• EXERCISE: What the task requires is an exact printout of the listing below, pictures excluded.

[[ DATASET CONTENT, beginning ]]

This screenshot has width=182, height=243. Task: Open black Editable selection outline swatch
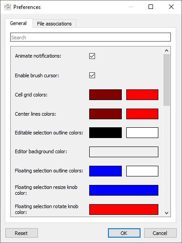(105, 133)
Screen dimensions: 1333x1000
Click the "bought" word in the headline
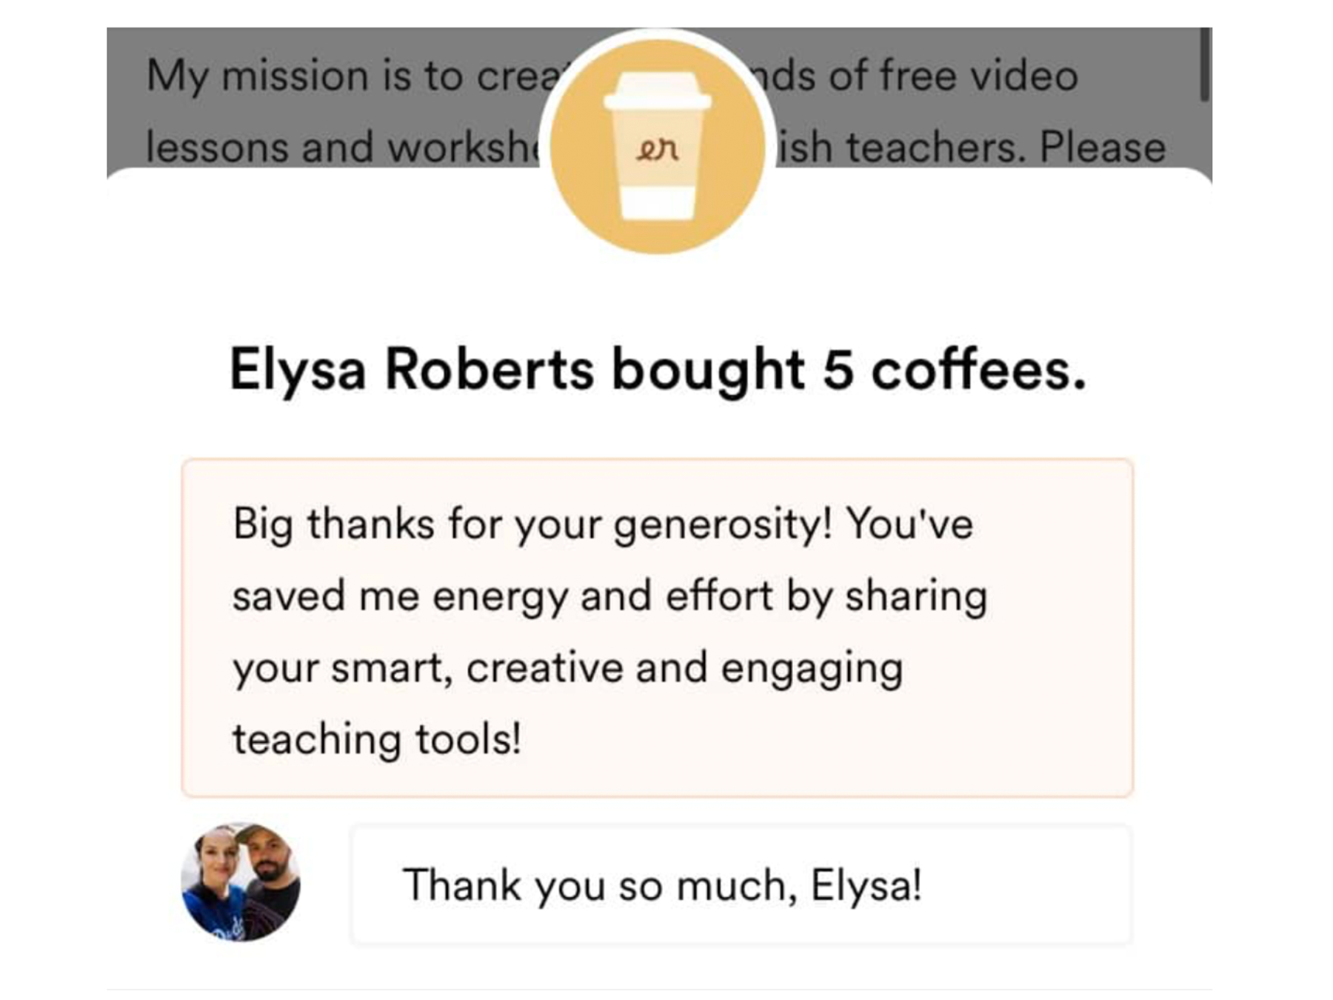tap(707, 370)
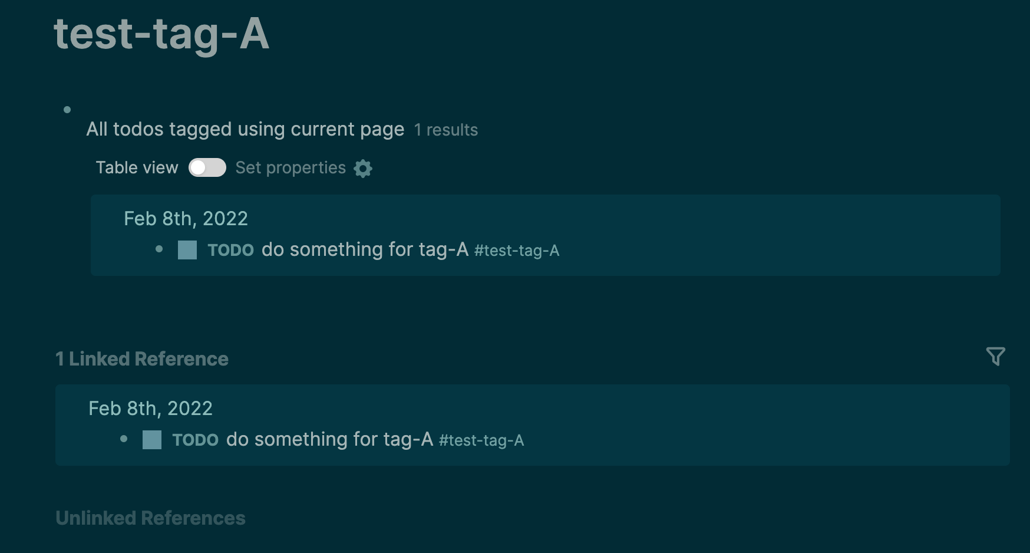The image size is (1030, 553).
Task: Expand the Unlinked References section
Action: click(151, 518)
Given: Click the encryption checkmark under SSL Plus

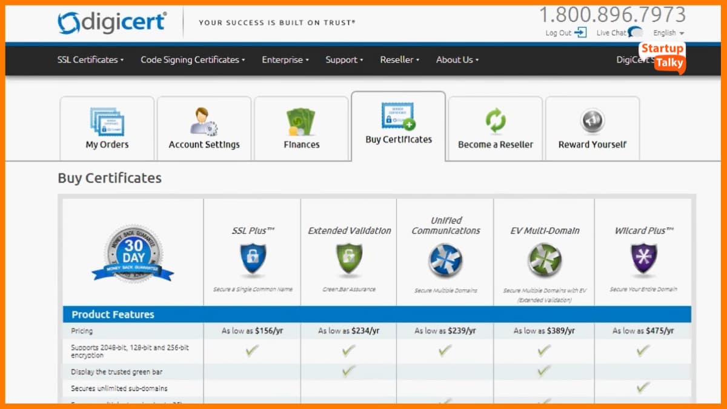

[[ DATASET CONTENT, end ]]

• SOLUTION TO THE EXERCISE:
This screenshot has width=182, height=243. Task: Open black Editable selection outline swatch
(105, 133)
Screen dimensions: 1333x1000
Click the "bought" word in the headline
tap(707, 370)
The image size is (1030, 553).
Task: Expand the Unlinked References section
Action: click(151, 518)
Given: Click the encryption checkmark under SSL Plus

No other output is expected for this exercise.